## Solution to 2001 Problem 11

 We use the lens equation\begin{align*}\frac{1}{d_o} + \frac{1}{d_i} = \frac{1}{f}\end{align*}where $d_o$ is the distance from the object to the lens, $d_i$ is the distance from the image to the lens, and $f$ is focal length. This equation can be used with two lenses by first applying it to find the first lens, ignoring the second lens, and then applying it to the second lens, ignoring the first lens, and taking the image of the first lens as the object of the second lens.The conventions for the lens equation tell us that the focal length is positive for a converging lens and negative for a diverging lens. Since both of the lenses in this problem are converging, the focal lengths are $f$ are $20 \mbox{ cm}$ and $10 \mbox{ cm}$, respectively. The object distance for the first lens is positive, because the object is on the same side of the lens from which the light is coming.
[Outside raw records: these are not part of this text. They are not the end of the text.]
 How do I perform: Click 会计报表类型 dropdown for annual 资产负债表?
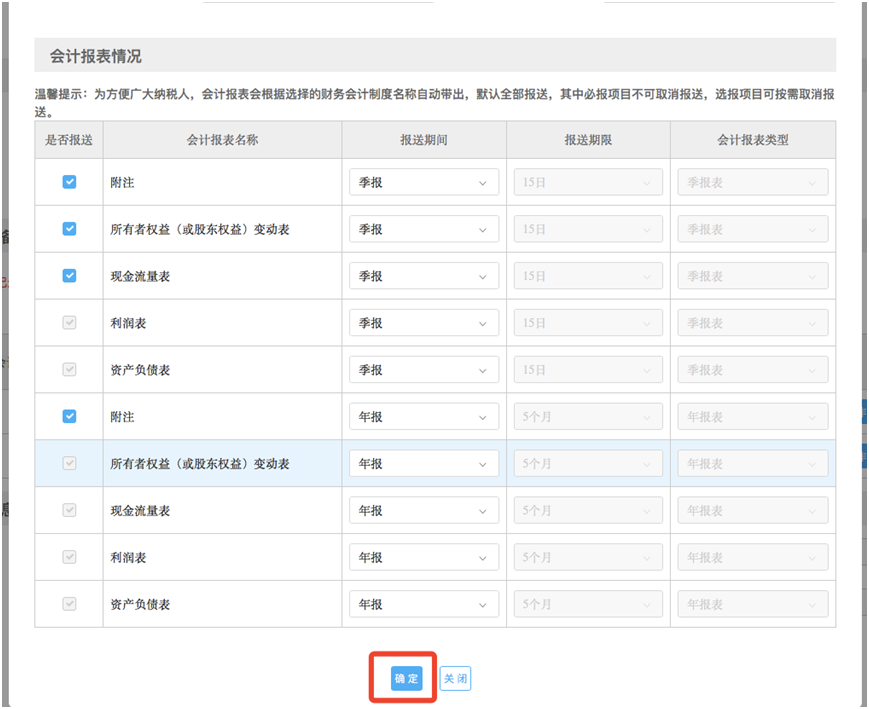pos(752,604)
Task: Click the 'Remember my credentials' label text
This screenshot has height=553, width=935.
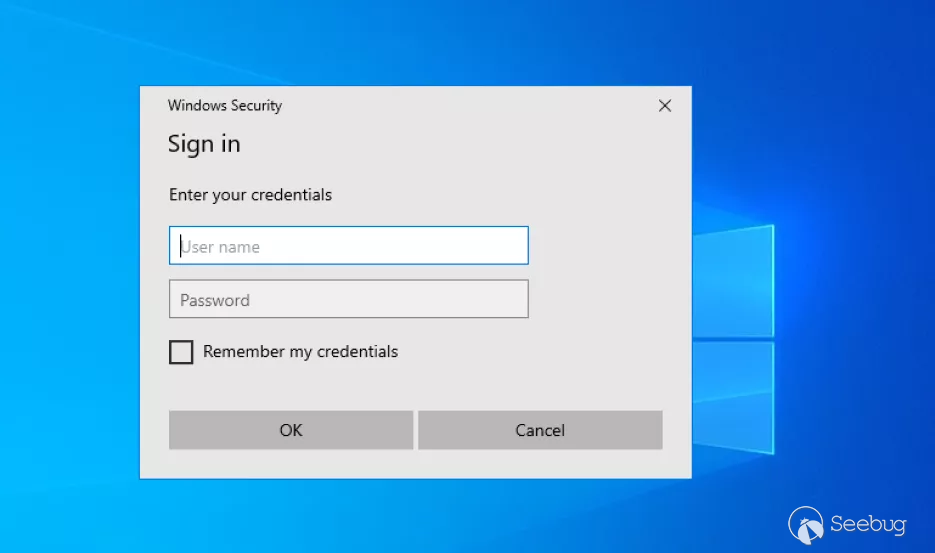Action: (300, 352)
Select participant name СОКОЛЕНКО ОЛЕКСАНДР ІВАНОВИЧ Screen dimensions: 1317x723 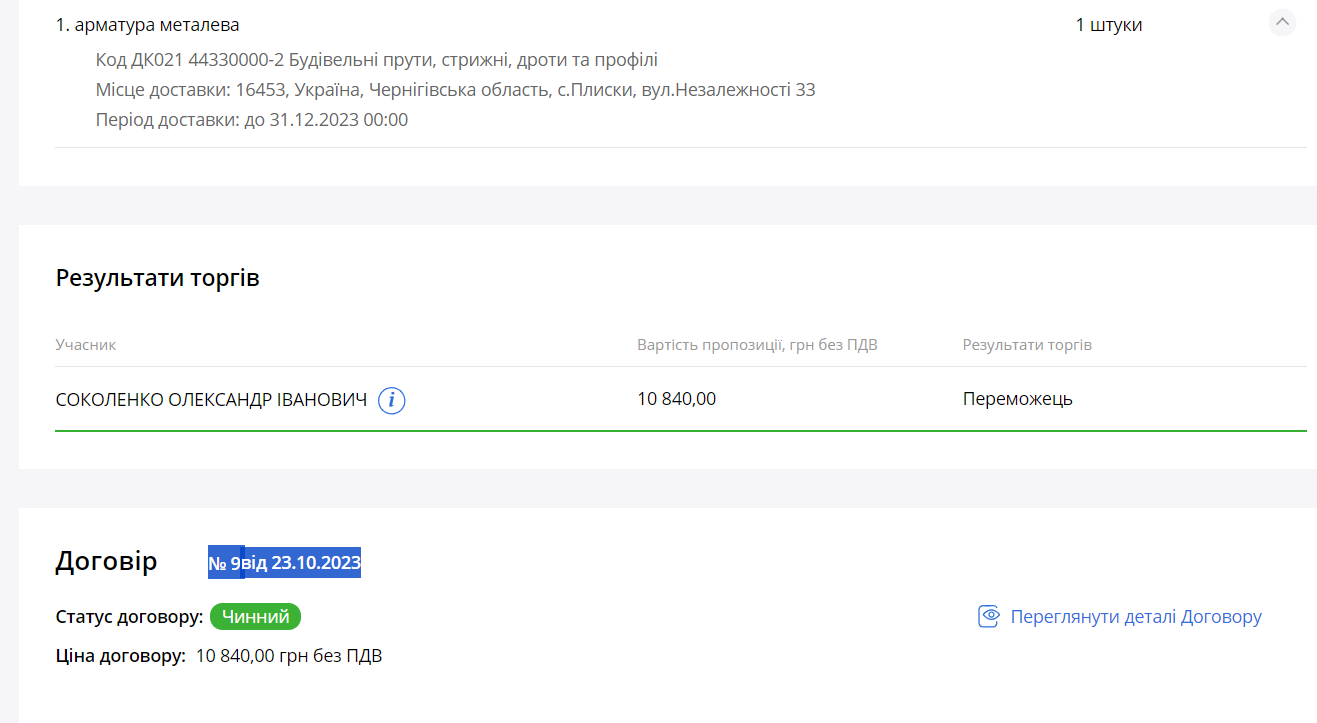[x=211, y=400]
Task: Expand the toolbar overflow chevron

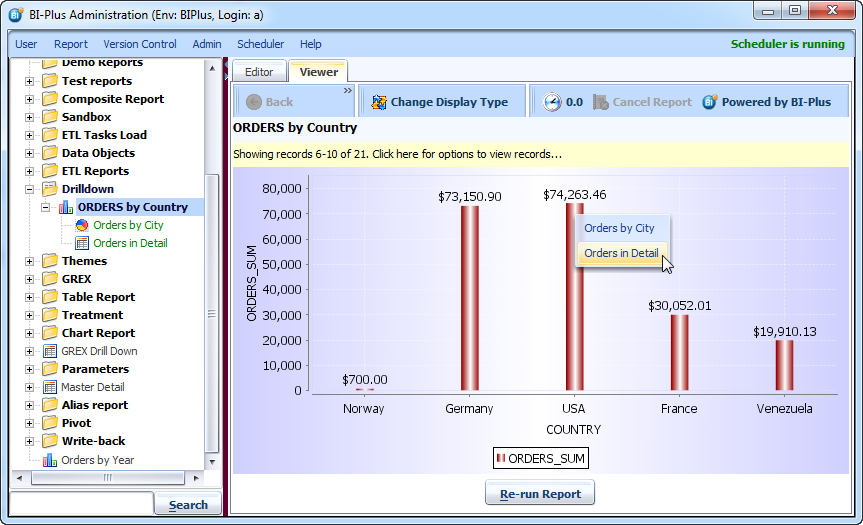Action: pyautogui.click(x=348, y=90)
Thus, the lens equation for the first lens is:\begin{align*}\frac{1}{40 \mbox{ cm}} + \frac{1}{d_i} = \frac{1}{20 \mbox{ cm}} \Rightarrow d_i = 40 \mbox{ cm}\end{align*}This is $10 \mbox{ cm}$ behind the second lens. Therefore, $d_o$ in the lens equation for the second lens is $-10 \mbox{ cm}$. Thus, the lens equation for the second lens is\begin{align*}\frac{1}{-10 \mbox{ cm}} + \frac{1}{d_i} = \frac{1}{10 \mbox{ cm}} \Rightarrow d_i = 5 \mbox{ cm}\end{align*}The image distance is positive when the image is on the opposite side of the lens from which light is coming. Therefore, the image is $5 \mbox{ cm}$ to the right of the second lens. Therefore, answer (A) is correct.